TASK PROMPT: Your job is to write out each record exactly, leaving none out.

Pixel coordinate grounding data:

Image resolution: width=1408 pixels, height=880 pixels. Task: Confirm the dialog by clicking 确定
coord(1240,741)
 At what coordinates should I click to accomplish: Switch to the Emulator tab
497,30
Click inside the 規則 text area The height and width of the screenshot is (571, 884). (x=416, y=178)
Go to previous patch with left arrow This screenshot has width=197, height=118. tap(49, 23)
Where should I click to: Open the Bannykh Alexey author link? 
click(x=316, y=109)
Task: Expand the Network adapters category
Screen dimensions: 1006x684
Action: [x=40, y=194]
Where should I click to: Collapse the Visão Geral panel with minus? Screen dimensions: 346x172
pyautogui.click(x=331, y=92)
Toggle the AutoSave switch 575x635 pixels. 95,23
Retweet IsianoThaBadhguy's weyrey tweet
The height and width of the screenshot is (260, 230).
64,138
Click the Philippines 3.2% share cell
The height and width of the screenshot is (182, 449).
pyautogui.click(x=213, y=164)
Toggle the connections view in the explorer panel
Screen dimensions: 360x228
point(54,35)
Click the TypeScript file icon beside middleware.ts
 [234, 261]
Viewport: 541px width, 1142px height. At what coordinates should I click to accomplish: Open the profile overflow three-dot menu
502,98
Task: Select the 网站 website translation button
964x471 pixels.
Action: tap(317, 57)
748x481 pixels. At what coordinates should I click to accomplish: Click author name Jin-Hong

EXERCISE OUTPUT:
Image resolution: width=1408 pixels, height=880 pixels. Task: Confirm the dialog by clicking 确定
coord(1240,741)
 At what coordinates should I click to accomplish: Switch to the Emulator tab
497,30
Click inside the 規則 text area The height and width of the screenshot is (571, 884). (x=416, y=178)
Go to previous patch with left arrow This screenshot has width=197, height=118. tap(49, 23)
Where should I click to: Open the Bannykh Alexey author link? 
click(x=316, y=109)
Task: Expand the Network adapters category
Screen dimensions: 1006x684
Action: [x=40, y=194]
Where should I click to: Collapse the Visão Geral panel with minus? Screen dimensions: 346x172
pyautogui.click(x=331, y=92)
Toggle the AutoSave switch 575x635 pixels. 95,23
Retweet IsianoThaBadhguy's weyrey tweet
The height and width of the screenshot is (260, 230).
64,138
Click the Philippines 3.2% share cell
The height and width of the screenshot is (182, 449).
pyautogui.click(x=213, y=164)
Toggle the connections view in the explorer panel
Screen dimensions: 360x228
point(54,35)
Click the TypeScript file icon beside middleware.ts
 [234, 261]
Viewport: 541px width, 1142px height. At what coordinates should I click to accomplish: Open the profile overflow three-dot menu
502,98
Task: Select the 网站 website translation button
964x471 pixels.
Action: tap(317, 57)
748x481 pixels. At what coordinates should I click to accomplish: Click author name Jin-Hong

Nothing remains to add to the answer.